US EPA’s Efforts to Delay Implementation of Obama Environmental Regulations May Have Hit a Speed Bump in the D.C. Circuit

Along with Congress’ efforts to roll-back Obama-administration environmental rules and regulations through use of the Congressional Review Act, US EPA also has begun to issue stays seeking to delay the effective dates of other Obama-administration environmental regulations. For example, on June 9, 2017, US EPA stayed the effective date of Clean Air Act (“CAA”) regulations that imposed substantive new requirements on facilities subject to US EPA’s Risk Management Program. Similarly, on June 16, 2017, US EPA stayed the effective date of regulations that imposed new requirements on emissions from regulated sources in the oil and natural gas sector. Various environmental groups filed lawsuits challenging US EPA’s decision to stay both sets of regulations, arguing that the requirements necessary to stay the stay the regulations pursuant to Section 307(d)(7)(B) of the CAA were not met.
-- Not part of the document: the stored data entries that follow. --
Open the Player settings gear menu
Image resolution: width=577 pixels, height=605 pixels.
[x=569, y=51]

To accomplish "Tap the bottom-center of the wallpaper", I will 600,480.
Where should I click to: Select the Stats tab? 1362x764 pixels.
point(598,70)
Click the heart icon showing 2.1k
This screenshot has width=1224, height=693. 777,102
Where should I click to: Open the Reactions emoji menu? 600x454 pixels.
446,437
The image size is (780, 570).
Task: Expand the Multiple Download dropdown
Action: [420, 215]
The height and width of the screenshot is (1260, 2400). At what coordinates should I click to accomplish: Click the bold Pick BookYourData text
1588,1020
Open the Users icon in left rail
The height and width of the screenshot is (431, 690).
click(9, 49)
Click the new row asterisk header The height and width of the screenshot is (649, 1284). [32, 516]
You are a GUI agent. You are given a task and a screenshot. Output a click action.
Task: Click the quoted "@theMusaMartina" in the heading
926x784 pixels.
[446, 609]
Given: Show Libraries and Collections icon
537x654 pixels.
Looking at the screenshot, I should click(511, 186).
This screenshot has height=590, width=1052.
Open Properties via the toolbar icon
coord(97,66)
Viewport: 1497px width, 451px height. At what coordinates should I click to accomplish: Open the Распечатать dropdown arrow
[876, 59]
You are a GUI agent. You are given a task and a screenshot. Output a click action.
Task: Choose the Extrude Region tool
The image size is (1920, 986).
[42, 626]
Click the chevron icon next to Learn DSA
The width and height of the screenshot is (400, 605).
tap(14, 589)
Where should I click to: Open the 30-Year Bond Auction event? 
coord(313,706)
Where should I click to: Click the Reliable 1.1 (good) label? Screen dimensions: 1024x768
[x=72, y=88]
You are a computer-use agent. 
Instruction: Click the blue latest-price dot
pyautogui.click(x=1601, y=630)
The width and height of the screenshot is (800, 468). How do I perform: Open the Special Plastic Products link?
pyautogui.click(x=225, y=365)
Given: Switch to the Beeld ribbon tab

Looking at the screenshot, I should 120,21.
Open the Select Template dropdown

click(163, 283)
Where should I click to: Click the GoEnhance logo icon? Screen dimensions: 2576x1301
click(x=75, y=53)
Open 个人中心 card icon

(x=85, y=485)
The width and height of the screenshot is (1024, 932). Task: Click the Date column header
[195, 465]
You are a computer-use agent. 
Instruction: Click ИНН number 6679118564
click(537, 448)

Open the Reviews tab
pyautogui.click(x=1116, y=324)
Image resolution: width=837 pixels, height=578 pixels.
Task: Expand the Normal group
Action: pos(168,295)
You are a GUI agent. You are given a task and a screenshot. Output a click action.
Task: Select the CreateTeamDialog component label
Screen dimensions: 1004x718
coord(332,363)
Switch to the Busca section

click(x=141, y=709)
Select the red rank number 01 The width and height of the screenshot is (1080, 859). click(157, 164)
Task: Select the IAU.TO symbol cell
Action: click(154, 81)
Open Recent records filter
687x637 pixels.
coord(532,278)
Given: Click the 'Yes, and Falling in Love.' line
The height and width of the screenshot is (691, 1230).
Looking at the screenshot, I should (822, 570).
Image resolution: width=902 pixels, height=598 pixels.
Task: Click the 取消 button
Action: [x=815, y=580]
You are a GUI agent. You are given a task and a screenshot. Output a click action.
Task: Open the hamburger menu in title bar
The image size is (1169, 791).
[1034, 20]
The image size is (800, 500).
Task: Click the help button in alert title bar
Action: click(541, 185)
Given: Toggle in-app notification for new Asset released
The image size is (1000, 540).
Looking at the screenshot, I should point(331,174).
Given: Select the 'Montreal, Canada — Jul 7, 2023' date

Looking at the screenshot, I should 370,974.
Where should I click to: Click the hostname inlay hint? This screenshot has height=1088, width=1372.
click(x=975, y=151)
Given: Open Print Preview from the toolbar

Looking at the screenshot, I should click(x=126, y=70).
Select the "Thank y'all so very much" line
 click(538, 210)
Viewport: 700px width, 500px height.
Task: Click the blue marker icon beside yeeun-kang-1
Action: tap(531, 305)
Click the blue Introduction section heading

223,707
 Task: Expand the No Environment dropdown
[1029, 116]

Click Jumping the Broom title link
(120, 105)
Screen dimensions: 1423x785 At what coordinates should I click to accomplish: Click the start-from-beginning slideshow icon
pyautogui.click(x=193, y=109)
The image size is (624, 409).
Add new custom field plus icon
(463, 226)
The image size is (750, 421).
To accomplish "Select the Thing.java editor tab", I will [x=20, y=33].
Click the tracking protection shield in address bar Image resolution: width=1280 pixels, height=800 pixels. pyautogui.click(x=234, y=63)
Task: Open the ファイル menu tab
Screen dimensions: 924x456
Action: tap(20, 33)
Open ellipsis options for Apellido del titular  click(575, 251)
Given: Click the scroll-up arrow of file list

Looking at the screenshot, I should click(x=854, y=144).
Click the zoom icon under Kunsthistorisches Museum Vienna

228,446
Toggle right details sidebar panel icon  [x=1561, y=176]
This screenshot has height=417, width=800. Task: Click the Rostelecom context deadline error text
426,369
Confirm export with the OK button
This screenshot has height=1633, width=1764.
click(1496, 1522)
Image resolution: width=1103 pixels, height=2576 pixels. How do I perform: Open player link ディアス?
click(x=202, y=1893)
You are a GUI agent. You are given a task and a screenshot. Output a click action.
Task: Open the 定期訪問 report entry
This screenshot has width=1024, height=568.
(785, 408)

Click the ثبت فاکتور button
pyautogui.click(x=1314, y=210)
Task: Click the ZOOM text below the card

On July 3, 2017, the US Court of Appeals for the D.C. Circuit agreed with the challenges, noting that U.S. EPA could only stay a regulation pursuant to CAA Section 307(d)(7)(B) if the following specific requirements of the rule are met: (1) it was impracticable to raise the objections now being raised during the notice and comment period and (2) the objection is of central relevance to the outcome of the rule. See Clean Air Act Council v. Pruitt, 862 F.3d 1 (D.C. Cir. 2017) (No. 17-1145). In the case of US EPA’s stay of the regulations affecting the oil and gas sector, the Court found that both requirements were not met, noting that the “administrative record thus makes clear that the industry groups had ample opportunity to comment on all four issues for which EPA granted reconsideration, and indeed, that in several instances the agency incorporated those comments directly into the final rule.”

Although the Court has to yet to issue a ruling in the ongoing challenge to US EPA’s decision to stay the effective date of the revised Risk Management Program regulations, the rationale applied by the Court in the Clean Air Act Council decision is likely to apply with equal force to that challenge. DOJ has sought to distinguish its stay of the Risk Management Program rules by arguing that US EPA’s decision to issue the stay went through notice and comment after being published in the Federal Register but it is not clear whether that distinction will have any effect on the Court’s ultimate decision.

The important takeaway from these cases is that any effort by the current administration to roll back or relax environmental regulations is going to be challenged in court and the regulated community needs to be prepared to comply with these environmental rules or regulations even if US EPA has stayed the effective date of these regulations.